I’ve been assured by others. I’ve been to the monastery. I’ve been to loud conferences to raise your confidence.
But answering four questions and knowing there actually isn’t anything other I really can do to access my own innate wisdom that would ever be more satisfying.
Turning the thought around: there is enough. There’s enough time. There’s enough love, clarity, recognition…whatever. The amount I have is what is enough. I am breathing, I am inquiring. I am alive. I am being.
Any more would be too much. Any less would be too little. This much of the quality, item, thing….is just right.
Can I find examples from that weekend where I was so sure we couldn’t leave town, that I couldn’t enjoy myself, that there were too many demands?
Yes. The ONLY THING that was a problem on that weekend away (we did go away) was my judgment, thinking, worry. The only thing that created difficult within was my mind. Physically I was completely comfortable.
The most important turnaround after my anxious experience: there’s not enough inquiring, there’s not enough clear thought about time, about money, about What Is.
In other words, the stories got blown a bit out of proportion. LOL.

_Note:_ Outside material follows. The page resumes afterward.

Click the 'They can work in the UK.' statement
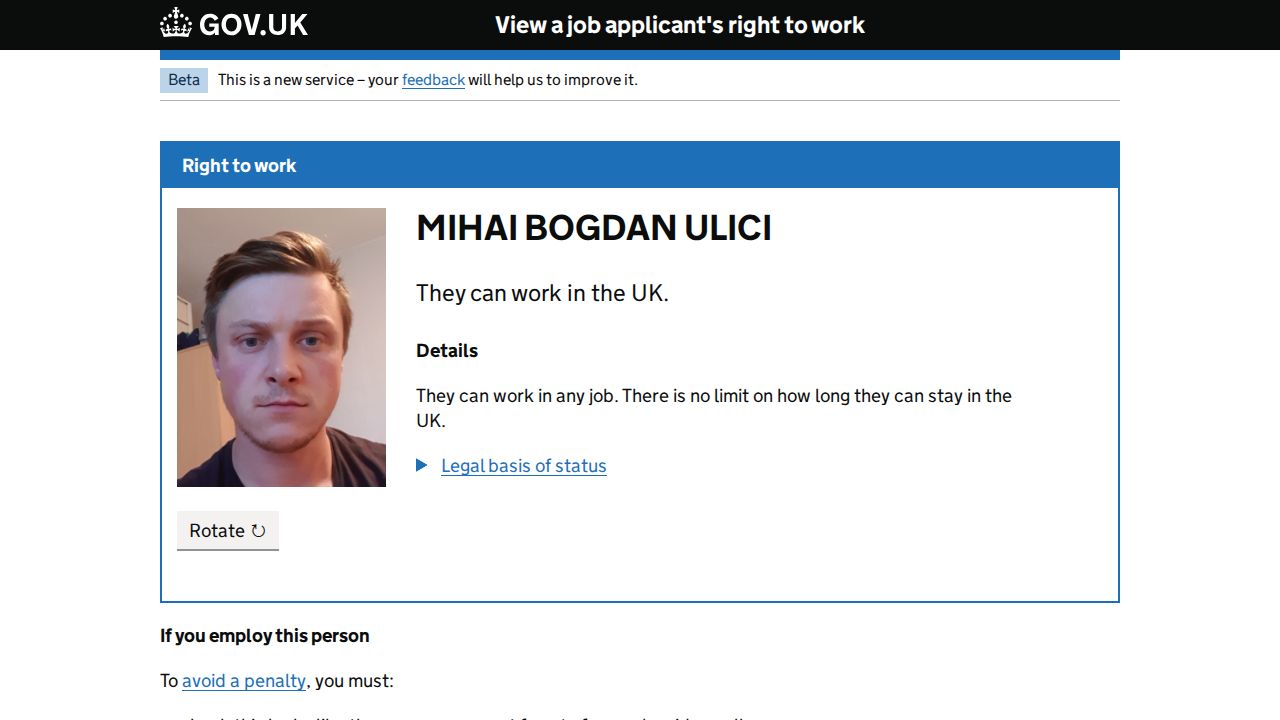1280x720 pixels. (x=542, y=293)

So today, in my calendar is space for “inquiry” and “meditation” and on my calendar is time for 4 day spring retreat space for “inquiry” and “meditation” with a group of other people intending the same, and then a June retreat at Breitenbush with Tom Compton also for the very same….and every day in between responding to reality in this place always with the questions….as best I can.

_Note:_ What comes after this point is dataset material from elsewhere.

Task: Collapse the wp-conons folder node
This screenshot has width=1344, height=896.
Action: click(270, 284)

“There might have been anger, frustration, terror, prayers (the kind that attempt to manipulate what cannot be manipulated). These are a few of the ways we react when we believe what we think. It’s what the war with reality often looks like, and it’s not only insane, it’s hopeless, and very painful. But when you question your mind, thoughts flow in and out and don’t cause any stress, because you don’t believe them. And you instantly realize that the opposites could be just as true. Reality shows you, in that peace of mind, that there are no problems, only solutions. You know to your very depths that whatever happens is what should be happening.” ~ Byron Katie
I want to sit in who I am without my story. That’s what I want to put my attention to. That is what connects me to the greatest love, home, God, kindness, compassion, trust, Reality.
There is enough time for that.
Especially when I mark it in my calendar.